DOCUMENT SEGMENT =
....

The facts are out now in the open. Obama is not the one playing hide and seek with what he believes or doesn’t believe in. He isn’t the one cherry-picking what to support in his running-mate’s agenda and what to ditch. He isn’t sitting there and watching where the wind will blow before he opens his mouth. Americans are not in doubt regarding what his intentions are for them by the very actions he’s taken and attempted to take during this first term, actions that the obstructionist have done their bit to scuttle. Obama has not snuggled up to the money people to buy an election, because he understands that all American is his constituency, not just the rich and powerful. The more he is being outraised and outspent by Romney in this campaign, the more Americans will wonder why the big bucks are lining up behind Romney and what they stand to gain at their expense from a man who despite highbrow accounts all over Europe and the Caribbean, still does not deem it fit to release his tax records to the American people. Obama is making clear that it’s not cash-and-carry America; it’s not politics as before. Ideas and not money will win the day and he’s counting on the American people to see through the hubris the other side is peddling. Those who say they want to address Americans like adults would have plenty of time to walk their talk in this campaign.

 

Oh yes, the choice cannot be starker. It’s either America walks back into the Middle Ages or she marches forward into the brave new world that the election of Barack Obama portended in 2008 by reaffirming that they’re still firmly on that journey of progress in November 2012. Americans are too smart to reward a party fixated with a sense of entitlement with power when its leadership and membership have not showed why they should be trusted after the unmitigated disaster their leadership visited on the nation. Yes, forget Obama for a second, why should the American people entrust their future to the hands of Mitt Romney and Paul Ryan after what the Republican Party has put America through in the past twelve years?

 

Of course, what I express here is my view; but I am deeply convinced about it, because this view is shaped by the facts I see and how I interpret these in the context of the time and experience. Mr Feller and some others may think I protest too loudly and they may be right. But I’m not saying Mr Feller should give President Obama preferential treatment; what I’m saying is that he should give everyone a fair shake. Mr Feller can be sure that if he does an interview with Governor Romney and I notice this type of advertent or inadvertent partiality, I will be doing the same thing I’m doing here, which is write to explain why I think it’s biased. That I have an opinion about the election does not mean I have to accept unfair reporting. Of course, if he has an opinion he wants to share about the election, he should be encouraged to present it clearly as an opinion piece and not as a report so that we can appropriately deal with it as such.

....

WHAT THE TASK REQUIRES = Please list every person the 2012 election commentary mentions by name. Rely only on the 2012 election commentary; the data plays no part.

RECORDED INFORMATION =
....

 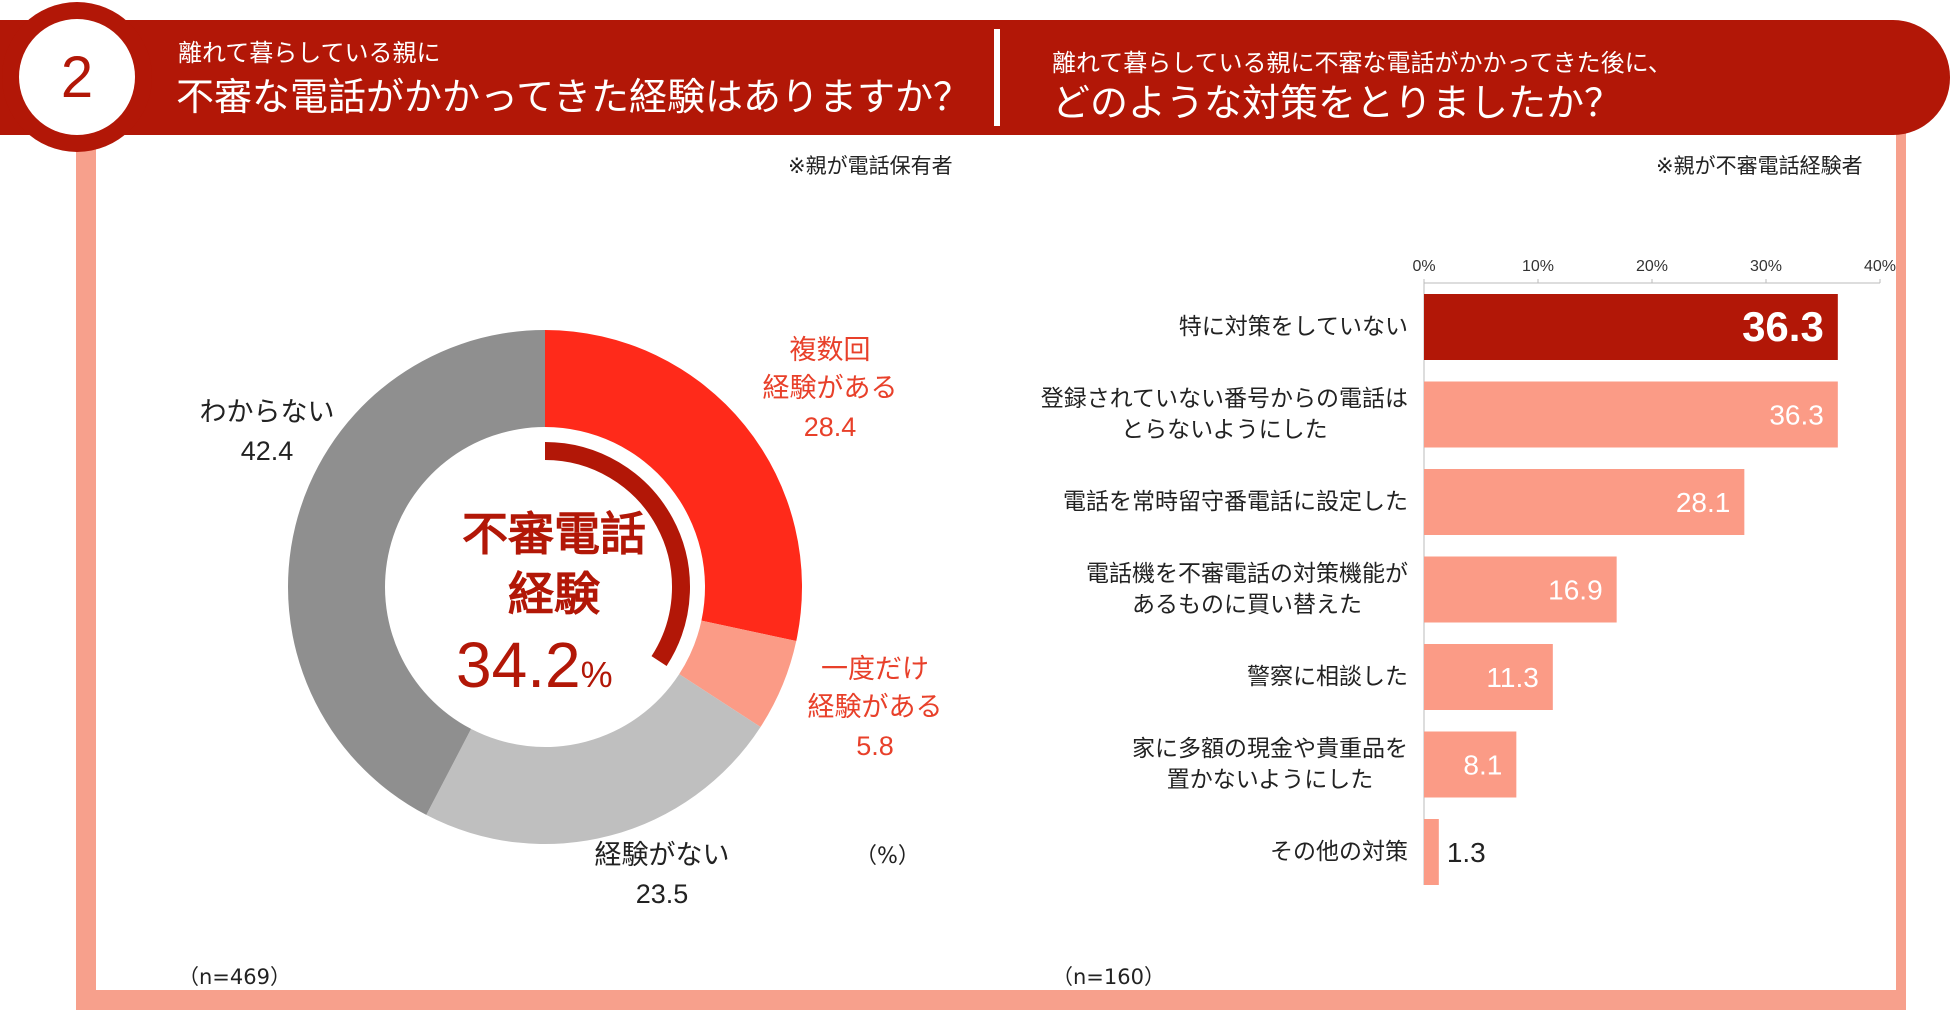 I want to click on donut-chart, so click(x=544, y=587).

....

TASK OUTPUT = Barack Obama, Mitt Romney, Paul Ryan, Mr Feller